What to work on - Reproduce only this stretch of the listing below: from the line with "This screenshot has height=418, width=503." through the line with "Given: Tap the", exactly as written, with pictures excluded.

___ Given records ___

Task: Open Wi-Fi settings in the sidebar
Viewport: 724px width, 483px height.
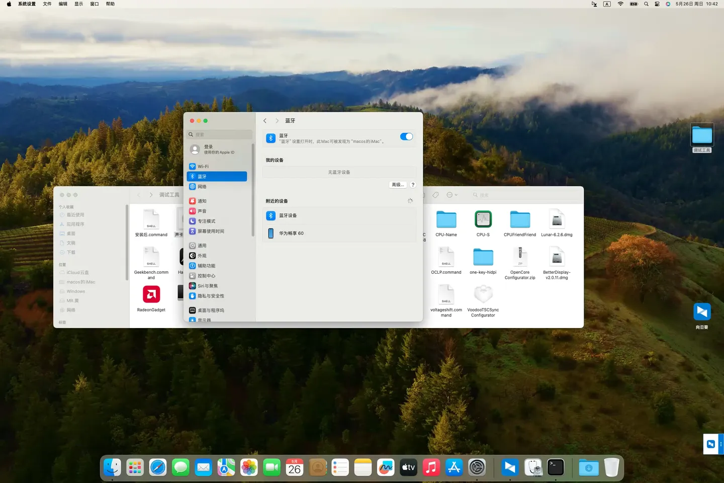Action: click(x=203, y=167)
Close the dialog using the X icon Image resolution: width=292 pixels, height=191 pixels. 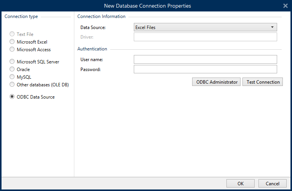(x=285, y=6)
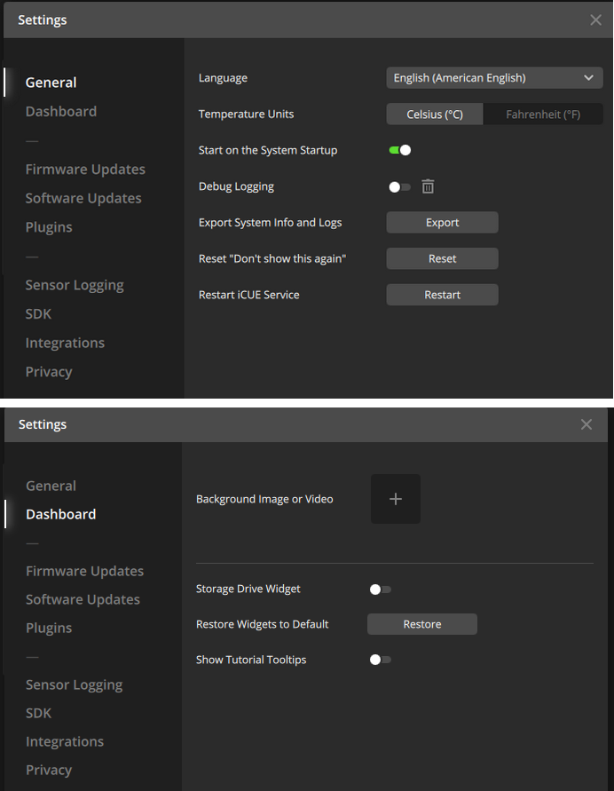Click the plus icon for Background Image
This screenshot has width=614, height=791.
pos(396,499)
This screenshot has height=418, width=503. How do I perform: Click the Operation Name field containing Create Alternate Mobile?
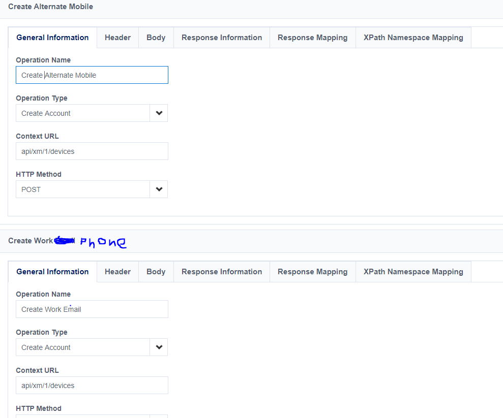[x=92, y=75]
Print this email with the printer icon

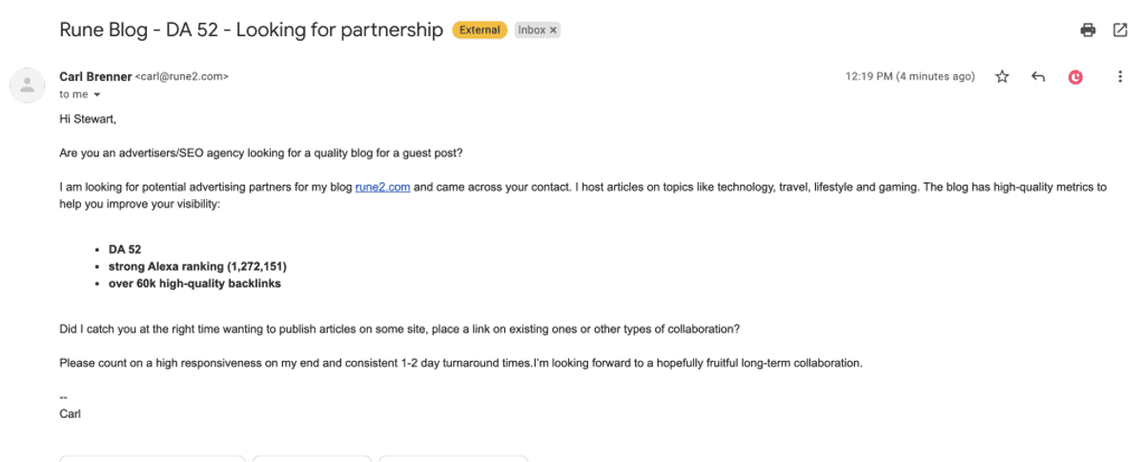(x=1088, y=30)
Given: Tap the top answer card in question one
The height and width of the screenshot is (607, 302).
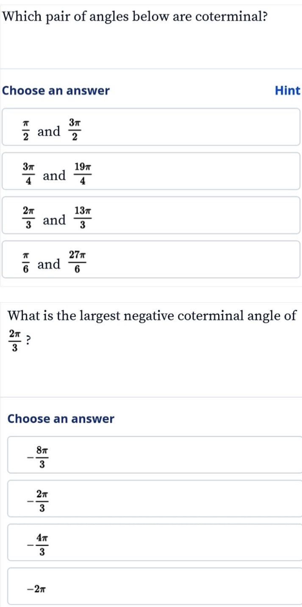Looking at the screenshot, I should 151,128.
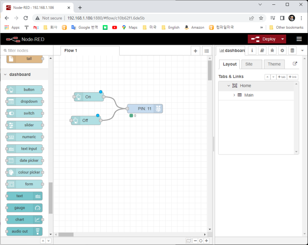Click the add tab button
Viewport: 308px width, 245px height.
(282, 77)
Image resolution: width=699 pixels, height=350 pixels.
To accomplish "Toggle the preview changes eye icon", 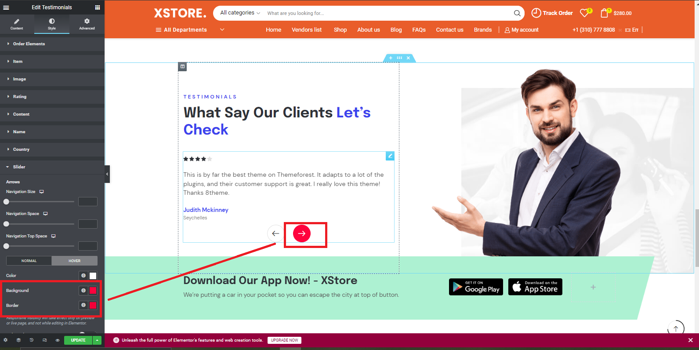I will tap(58, 340).
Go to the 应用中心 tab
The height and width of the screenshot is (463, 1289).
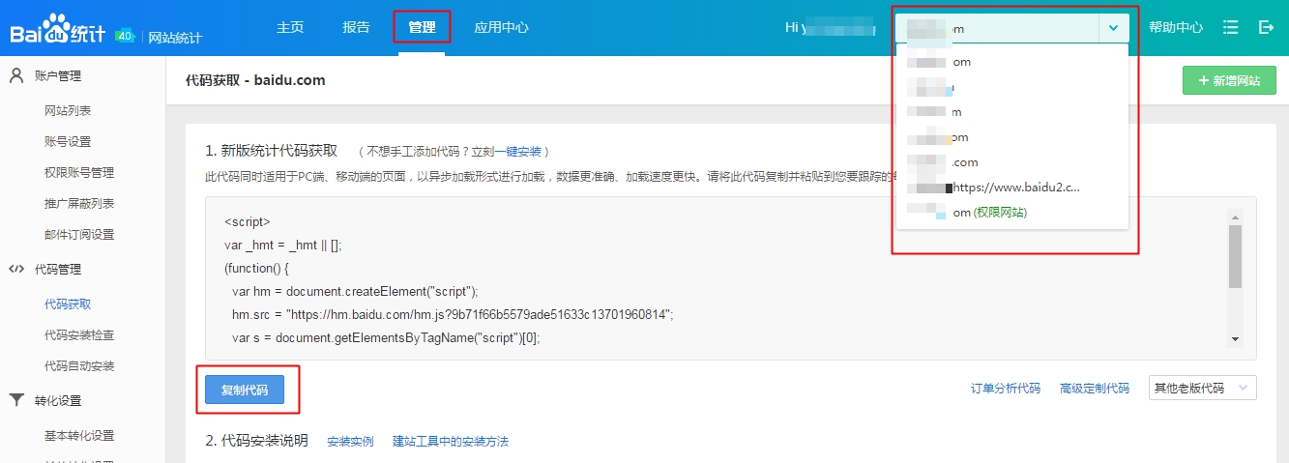coord(501,27)
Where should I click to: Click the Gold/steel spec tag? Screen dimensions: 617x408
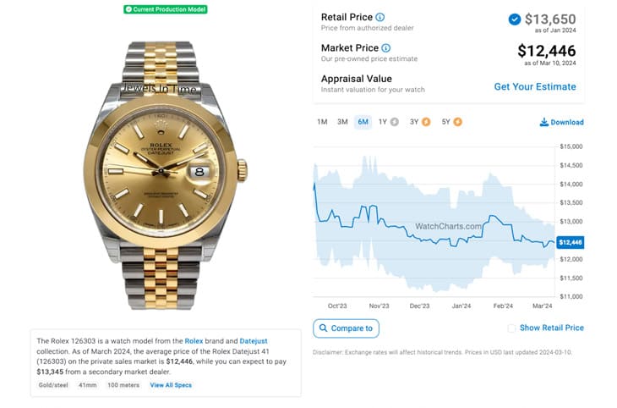pos(52,385)
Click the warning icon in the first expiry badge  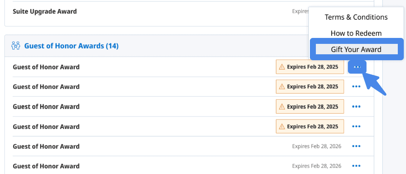tap(282, 67)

___

Exercise result -
This screenshot has height=418, width=503. How do I perform: Click the Operation Name field containing Create Alternate Mobile?
[x=92, y=75]
Print this email with the printer icon

(x=1088, y=30)
Given: Tap the top answer card in question one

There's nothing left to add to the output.